I received my holiday newsletter from the printer and I am like, ‘what-the-heck is going on with the body font?’ (I didn’t really say ‘what-the heck’ but I am trying to swear less). I ran to grab one of my proofs to see if the type was as fine on the proof as it was on the printed product and is was not!  I then remembered I proofed it at home on my little Canon Pixma (that I love to bits, not her fault). Crap. Why didn’t I ask for a proof? Because I was late with my holiday cards this year and had already turned it into a New Year’s card and I didn’t want any further delays.

My husband and I are the only ones who saw the proofs and would know the difference, but it was still disappointing. And it is not the first time this has happened to me on a personal project! On a client project I have SOPs, (Standard Operating Procedures) and do not cut corners and typically am not working from home. I have a studio with professional equipment, including printers, so that I can work at the level necessary for commercial work.

This morning I thought, dang, maybe my readers can learn from my mistakes… they might like to see what I am talking about.

The Backstory

This year I did a tongue-in-cheek newsletter “Hark the Herald News” and spent a few minutes researching actual newspaper typefaces from the 1940’s and 50’s to give it that newsy look. (Here’s a pic a friend sent, he thought it was funny, yay!) I loved the Blackletter masthead and condensed Helvetica fonts and thought the non-beautiful spacing of Times was the perfect body font to convey that newspapery feeling. (I also thought a farcical newspaper was the perfect wind-up to 2016 ?.)

Mistake #1: Know what you are proofing

It is easy to forget what you are proofing or why you are proofing when you are caught up in a project. In my case, my husband was proofing typos and content and whether or not my jokes would fall flat on our friends and family. When he was done with his proofing, I thought, okay, good to go, one last check and let’s send off this pdf. When I printed the proofs for my husband I knew that they were for copy only. I knew that I needed to print another set of proofs to check everything else; halftone densities, ink gain on the copy paper, margins, etc. I totally forgot that we were proofing content only, not visuals. 

MISTAKE #2: make a final proof the right way

After we worked out our content and captions I printed some more proofs to make sure I had done the best I could to balance columns and whatnot.  I am a terrible production artist and I know it. I dread this stage of tightening everything up. I like it when I have a design and prepress team with eagle eyes to catch everything I miss. In other words, I rushed through as quick as I could. At this stage I should have switched out the paper to proofing paper instead of 24# copy paper and changed the print setting to “High Quality” or gone to the studio and printed it out on the proper printer and paper.

MISTAKE #3: If you can’t generate a hi-res proof get one

I sent the PDF to the printer with instructions to print it on a nice, unbulky, text (lighter than 80#), because it had to be folded in quarters to fit in my announcement envelopes.
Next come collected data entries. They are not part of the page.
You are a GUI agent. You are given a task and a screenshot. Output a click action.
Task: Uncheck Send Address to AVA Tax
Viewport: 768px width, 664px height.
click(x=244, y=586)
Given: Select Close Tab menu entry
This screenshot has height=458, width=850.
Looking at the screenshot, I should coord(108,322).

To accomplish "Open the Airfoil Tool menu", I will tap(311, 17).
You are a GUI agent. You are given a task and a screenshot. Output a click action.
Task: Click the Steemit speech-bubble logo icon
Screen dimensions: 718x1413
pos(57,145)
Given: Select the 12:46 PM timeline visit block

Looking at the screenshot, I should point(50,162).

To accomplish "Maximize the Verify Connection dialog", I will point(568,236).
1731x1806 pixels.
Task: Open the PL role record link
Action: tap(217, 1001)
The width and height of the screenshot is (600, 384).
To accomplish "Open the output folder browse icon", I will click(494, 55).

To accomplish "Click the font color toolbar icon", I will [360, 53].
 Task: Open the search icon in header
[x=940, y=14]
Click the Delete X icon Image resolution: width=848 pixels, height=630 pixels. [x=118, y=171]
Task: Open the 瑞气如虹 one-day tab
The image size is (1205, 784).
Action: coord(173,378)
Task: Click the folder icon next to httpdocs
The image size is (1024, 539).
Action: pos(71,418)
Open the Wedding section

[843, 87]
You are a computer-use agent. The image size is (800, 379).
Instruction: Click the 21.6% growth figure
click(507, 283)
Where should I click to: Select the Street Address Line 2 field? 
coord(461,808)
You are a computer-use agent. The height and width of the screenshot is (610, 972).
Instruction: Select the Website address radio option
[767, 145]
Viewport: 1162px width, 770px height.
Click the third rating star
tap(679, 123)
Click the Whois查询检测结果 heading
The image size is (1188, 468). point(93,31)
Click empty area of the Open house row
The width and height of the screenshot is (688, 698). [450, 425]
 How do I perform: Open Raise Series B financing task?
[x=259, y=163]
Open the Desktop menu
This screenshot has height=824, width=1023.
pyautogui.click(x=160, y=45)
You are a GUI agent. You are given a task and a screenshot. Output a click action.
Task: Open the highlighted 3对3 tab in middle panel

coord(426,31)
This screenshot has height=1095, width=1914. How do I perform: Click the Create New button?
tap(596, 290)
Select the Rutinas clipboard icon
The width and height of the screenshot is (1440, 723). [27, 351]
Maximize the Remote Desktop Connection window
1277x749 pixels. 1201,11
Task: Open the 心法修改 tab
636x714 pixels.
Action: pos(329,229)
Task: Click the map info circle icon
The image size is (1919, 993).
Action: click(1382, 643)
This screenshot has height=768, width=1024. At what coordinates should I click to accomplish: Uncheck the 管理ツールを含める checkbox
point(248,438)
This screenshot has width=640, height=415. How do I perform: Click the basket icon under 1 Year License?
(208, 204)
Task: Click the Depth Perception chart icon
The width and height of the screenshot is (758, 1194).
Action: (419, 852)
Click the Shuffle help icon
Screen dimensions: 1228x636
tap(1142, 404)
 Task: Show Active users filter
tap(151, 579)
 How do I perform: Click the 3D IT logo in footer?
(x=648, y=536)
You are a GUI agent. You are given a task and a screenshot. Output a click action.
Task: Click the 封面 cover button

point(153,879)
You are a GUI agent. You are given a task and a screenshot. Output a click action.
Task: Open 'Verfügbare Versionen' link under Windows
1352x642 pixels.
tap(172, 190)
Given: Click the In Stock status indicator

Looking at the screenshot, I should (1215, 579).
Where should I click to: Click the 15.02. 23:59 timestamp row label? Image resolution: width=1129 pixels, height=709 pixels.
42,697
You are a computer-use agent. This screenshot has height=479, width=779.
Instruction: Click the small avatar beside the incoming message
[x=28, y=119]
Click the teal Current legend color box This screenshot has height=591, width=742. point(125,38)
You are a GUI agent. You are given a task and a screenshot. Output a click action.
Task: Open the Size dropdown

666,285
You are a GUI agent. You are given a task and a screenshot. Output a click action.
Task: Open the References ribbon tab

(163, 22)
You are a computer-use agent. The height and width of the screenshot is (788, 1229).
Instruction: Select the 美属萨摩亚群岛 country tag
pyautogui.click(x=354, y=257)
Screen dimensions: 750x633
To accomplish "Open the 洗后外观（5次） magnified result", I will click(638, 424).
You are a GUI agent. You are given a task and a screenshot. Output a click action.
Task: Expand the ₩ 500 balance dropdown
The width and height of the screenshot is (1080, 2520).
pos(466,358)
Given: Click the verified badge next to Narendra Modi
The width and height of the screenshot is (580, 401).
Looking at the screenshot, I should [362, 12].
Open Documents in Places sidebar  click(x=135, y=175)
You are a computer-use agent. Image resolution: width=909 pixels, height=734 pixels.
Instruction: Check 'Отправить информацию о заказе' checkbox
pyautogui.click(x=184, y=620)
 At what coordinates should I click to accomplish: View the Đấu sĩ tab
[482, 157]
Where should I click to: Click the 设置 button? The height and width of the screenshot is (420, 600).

I remember being a little concerned about the halftones being dark and was wondering if they could lighten them up on press. I decided against asking that question when I submitted my pdf for fear of slowing down the process. I knew I was getting the file in late and asking for a rush deadline and I did not want to be a pain in the you-know-what. I did not ask for a proof.

Mistake #4: make sure everyone proofing knows what they are reviewing

My husband was surprised by the size when he saw the finished cards. He thought it was going to be tabloid-sized and I was shrinking it down to print at home. The proofs I showed were tiled, trimmed and taped together at actual size, 10″ x 15″ but because of the ratio and the subject, a newspaper, he thought it was going to be bigger! I should have explained that he was seeing the final size.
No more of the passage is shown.